Associé au bruit des vagues qui m’a bercé toute la nuit le vent a soufflé fortement pour se calmer heureusement avec le lever du jour. Je me suis habitué à ces conditions climatiques, je n’espère qu’une chose, qu’il ne forcisse pas trop. Aujourd’hui j’ai décidé de tester un hôtel turc d’autant que je viens d’arriver dans une petite ville et j’ai marché 40 km.
Le premier, c’est une pension, il ne prenne plus personne, le second est plutôt minable, je crois même qu’il est fermé quant au fond du couloir, dans une pièce très sombre un grec derrière son ordinateur me dit qu’il n’a plus de chambre mais que je peux trouver plus loin.

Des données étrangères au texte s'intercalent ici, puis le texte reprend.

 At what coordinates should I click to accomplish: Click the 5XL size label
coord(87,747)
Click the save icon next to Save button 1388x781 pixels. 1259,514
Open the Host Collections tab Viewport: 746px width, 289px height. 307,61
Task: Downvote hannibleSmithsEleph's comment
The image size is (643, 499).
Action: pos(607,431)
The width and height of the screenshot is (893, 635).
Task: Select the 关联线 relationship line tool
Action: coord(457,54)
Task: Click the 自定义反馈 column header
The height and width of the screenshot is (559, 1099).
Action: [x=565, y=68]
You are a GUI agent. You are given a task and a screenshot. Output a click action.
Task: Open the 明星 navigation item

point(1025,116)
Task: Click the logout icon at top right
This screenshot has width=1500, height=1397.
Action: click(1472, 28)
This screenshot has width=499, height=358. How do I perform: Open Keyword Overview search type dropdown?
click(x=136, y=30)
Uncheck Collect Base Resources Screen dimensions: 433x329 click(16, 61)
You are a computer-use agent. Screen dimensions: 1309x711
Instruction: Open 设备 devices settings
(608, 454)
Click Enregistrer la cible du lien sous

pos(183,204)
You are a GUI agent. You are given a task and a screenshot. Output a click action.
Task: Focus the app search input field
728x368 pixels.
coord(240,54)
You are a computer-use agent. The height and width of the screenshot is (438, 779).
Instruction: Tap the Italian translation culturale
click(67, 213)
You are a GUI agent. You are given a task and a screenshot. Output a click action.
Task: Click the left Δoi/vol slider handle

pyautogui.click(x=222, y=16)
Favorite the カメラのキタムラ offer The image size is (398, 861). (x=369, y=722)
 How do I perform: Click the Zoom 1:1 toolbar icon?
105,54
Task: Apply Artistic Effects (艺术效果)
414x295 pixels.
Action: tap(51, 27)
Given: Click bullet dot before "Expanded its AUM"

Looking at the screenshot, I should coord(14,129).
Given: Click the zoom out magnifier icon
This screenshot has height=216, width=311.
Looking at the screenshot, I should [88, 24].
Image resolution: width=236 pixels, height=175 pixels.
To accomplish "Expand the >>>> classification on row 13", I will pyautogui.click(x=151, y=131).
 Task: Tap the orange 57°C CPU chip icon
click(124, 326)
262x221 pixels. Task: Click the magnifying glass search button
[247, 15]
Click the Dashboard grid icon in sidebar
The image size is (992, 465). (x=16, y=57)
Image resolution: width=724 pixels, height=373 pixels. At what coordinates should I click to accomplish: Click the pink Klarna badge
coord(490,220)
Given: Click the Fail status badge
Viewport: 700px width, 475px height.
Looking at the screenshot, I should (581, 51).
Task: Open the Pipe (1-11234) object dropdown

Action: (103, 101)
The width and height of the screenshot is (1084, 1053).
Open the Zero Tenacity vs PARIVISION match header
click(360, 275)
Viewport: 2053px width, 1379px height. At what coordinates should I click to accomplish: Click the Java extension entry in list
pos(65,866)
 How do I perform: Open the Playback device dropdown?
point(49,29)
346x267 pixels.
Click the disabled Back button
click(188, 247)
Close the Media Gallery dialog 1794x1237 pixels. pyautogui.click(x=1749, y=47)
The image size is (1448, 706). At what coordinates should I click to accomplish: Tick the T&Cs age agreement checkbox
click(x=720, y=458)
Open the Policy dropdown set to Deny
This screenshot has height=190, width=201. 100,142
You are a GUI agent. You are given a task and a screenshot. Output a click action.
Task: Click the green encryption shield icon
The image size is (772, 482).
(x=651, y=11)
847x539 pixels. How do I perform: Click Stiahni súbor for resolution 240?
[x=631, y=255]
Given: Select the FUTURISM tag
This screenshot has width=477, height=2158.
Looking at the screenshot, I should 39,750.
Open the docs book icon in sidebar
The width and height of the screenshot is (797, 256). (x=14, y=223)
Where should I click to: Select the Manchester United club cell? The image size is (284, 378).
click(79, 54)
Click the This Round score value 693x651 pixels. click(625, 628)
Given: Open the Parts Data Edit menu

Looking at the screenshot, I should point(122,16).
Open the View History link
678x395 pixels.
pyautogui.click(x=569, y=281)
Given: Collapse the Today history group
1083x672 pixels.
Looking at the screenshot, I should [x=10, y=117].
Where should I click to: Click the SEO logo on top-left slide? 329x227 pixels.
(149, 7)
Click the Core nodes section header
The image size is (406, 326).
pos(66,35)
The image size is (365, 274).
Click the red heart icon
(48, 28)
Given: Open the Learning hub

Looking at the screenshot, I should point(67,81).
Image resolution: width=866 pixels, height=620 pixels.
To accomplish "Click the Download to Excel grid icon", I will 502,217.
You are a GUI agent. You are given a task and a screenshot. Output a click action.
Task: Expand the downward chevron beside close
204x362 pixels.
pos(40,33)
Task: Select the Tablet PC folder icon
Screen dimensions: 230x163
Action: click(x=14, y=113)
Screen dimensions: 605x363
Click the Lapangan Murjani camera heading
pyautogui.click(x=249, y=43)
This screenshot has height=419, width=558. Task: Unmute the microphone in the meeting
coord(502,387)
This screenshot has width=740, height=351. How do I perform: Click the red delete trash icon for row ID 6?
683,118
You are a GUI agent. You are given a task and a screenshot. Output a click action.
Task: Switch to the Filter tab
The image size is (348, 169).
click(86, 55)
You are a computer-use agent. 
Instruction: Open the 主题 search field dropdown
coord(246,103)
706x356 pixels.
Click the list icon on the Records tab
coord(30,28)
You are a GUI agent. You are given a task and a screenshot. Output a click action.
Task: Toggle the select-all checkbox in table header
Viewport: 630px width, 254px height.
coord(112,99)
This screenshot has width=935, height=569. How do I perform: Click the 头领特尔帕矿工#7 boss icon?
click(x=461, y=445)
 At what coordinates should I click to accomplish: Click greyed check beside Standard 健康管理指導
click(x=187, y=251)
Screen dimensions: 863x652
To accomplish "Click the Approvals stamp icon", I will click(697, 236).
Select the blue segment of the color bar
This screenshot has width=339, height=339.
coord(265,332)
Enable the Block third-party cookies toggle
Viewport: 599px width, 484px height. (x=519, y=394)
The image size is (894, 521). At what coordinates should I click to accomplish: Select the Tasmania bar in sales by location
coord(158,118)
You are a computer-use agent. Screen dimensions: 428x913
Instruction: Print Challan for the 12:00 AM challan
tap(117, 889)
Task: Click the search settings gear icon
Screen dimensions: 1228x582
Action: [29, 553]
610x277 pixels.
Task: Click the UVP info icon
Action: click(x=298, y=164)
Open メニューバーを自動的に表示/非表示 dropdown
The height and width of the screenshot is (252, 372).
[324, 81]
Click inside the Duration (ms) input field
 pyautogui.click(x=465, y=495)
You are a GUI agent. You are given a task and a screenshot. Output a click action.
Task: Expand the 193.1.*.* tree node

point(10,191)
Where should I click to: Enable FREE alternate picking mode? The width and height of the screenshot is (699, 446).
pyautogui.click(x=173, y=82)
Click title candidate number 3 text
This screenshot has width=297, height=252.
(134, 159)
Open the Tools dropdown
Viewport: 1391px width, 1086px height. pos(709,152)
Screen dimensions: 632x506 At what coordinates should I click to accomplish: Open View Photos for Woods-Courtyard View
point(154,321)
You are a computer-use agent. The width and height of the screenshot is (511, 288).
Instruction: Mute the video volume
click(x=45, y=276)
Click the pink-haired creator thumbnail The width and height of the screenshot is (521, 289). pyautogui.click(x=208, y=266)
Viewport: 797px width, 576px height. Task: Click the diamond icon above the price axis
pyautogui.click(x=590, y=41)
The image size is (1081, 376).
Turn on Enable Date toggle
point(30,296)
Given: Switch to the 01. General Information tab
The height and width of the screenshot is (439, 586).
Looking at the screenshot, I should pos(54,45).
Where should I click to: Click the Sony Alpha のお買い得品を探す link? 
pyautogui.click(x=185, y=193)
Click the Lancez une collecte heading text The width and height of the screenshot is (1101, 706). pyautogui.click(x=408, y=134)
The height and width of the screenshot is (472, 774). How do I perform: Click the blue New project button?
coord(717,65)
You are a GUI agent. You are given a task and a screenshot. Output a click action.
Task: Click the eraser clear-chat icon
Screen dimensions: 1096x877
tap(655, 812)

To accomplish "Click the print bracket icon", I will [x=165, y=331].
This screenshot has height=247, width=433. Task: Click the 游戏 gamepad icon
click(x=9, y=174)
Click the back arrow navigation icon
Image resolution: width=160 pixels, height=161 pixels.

Quelques centaines de mètres quand j’arrive devant un panneau indiquant un hôtel avec une flèche qui me fait quitter ma route sans d’indication de distance. Je questionne un grec devant son atelier quand un grec en scooter voyant que je cherche où aller dormir m’interpelle, il a un maillot de l’équipe de France de foot, il me dit de monter sur son véhicule, qu’il m ‘amène à l’hôtel. Nous voilà parti dans la campagne à travers des chemins de terre et 3 où 4 kilomètre plus loin on arrive à destination, un grand parc, piscine, tennis, sauna, la nuit ne doit pas être donnée.
Je suis accueilli par le patron des lieux, après un quart de conversation sur mon aventure, il m’indique qu’en coupant à travers champs je retomberai sur ma route à un kilomètre. Ma chambre est au rez-de-jardin à deux pas de la piscine. Je négocie à 50 yenis au lieu de 60, un peu moins de 30 euros. C’est dommage que je ne puisse pas profiter des aménagements de ce complexe. Je remercie mon chauffeur avant d’aller prendre une douche chaude et laver mon linge tout en écoutant à la télévision des chants turcs. Comme j’ai quelques provisions, je vais manger dans ma chambre.